• TASK TO COMPLETE:
Repeat exactly every line that comes at or after the line containing "Open the Asset Type dropdown", through the end of the entries below.

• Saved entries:
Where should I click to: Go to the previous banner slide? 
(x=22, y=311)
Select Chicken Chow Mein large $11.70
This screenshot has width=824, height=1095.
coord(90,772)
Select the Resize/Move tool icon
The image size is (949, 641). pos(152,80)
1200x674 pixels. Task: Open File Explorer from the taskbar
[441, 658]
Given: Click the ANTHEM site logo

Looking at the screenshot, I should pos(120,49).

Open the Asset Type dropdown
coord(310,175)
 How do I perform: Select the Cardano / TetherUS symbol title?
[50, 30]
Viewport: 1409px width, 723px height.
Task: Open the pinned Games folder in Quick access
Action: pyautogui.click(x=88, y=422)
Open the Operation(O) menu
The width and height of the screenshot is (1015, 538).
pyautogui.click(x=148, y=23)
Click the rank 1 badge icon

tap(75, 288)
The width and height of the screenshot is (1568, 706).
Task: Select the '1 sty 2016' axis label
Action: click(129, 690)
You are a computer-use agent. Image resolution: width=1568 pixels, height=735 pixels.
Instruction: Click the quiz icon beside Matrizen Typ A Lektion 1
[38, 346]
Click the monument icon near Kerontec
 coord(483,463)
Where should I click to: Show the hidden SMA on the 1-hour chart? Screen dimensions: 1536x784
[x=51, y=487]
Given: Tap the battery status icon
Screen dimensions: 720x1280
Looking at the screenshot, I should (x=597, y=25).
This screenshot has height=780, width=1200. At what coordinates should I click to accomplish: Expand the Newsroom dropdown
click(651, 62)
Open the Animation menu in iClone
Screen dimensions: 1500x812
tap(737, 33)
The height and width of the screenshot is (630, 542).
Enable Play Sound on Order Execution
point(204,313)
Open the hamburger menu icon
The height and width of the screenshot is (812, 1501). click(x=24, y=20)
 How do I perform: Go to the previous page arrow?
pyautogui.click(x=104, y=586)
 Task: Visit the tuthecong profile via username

• WRITTEN SOLUTION:
Open the Asset Type dropdown
coord(310,175)
 How do I perform: Select the Cardano / TetherUS symbol title?
[50, 30]
Viewport: 1409px width, 723px height.
Task: Open the pinned Games folder in Quick access
Action: pyautogui.click(x=88, y=422)
Open the Operation(O) menu
The width and height of the screenshot is (1015, 538).
pyautogui.click(x=148, y=23)
Click the rank 1 badge icon

tap(75, 288)
The width and height of the screenshot is (1568, 706).
Task: Select the '1 sty 2016' axis label
Action: click(129, 690)
You are a computer-use agent. Image resolution: width=1568 pixels, height=735 pixels.
Instruction: Click the quiz icon beside Matrizen Typ A Lektion 1
[38, 346]
Click the monument icon near Kerontec
 coord(483,463)
Where should I click to: Show the hidden SMA on the 1-hour chart? Screen dimensions: 1536x784
[x=51, y=487]
Given: Tap the battery status icon
Screen dimensions: 720x1280
Looking at the screenshot, I should (x=597, y=25).
This screenshot has height=780, width=1200. At what coordinates should I click to accomplish: Expand the Newsroom dropdown
click(651, 62)
Open the Animation menu in iClone
Screen dimensions: 1500x812
tap(737, 33)
The height and width of the screenshot is (630, 542).
Enable Play Sound on Order Execution
point(204,313)
Open the hamburger menu icon
The height and width of the screenshot is (812, 1501). click(x=24, y=20)
 How do I perform: Go to the previous page arrow?
pyautogui.click(x=104, y=586)
 Task: Visit the tuthecong profile via username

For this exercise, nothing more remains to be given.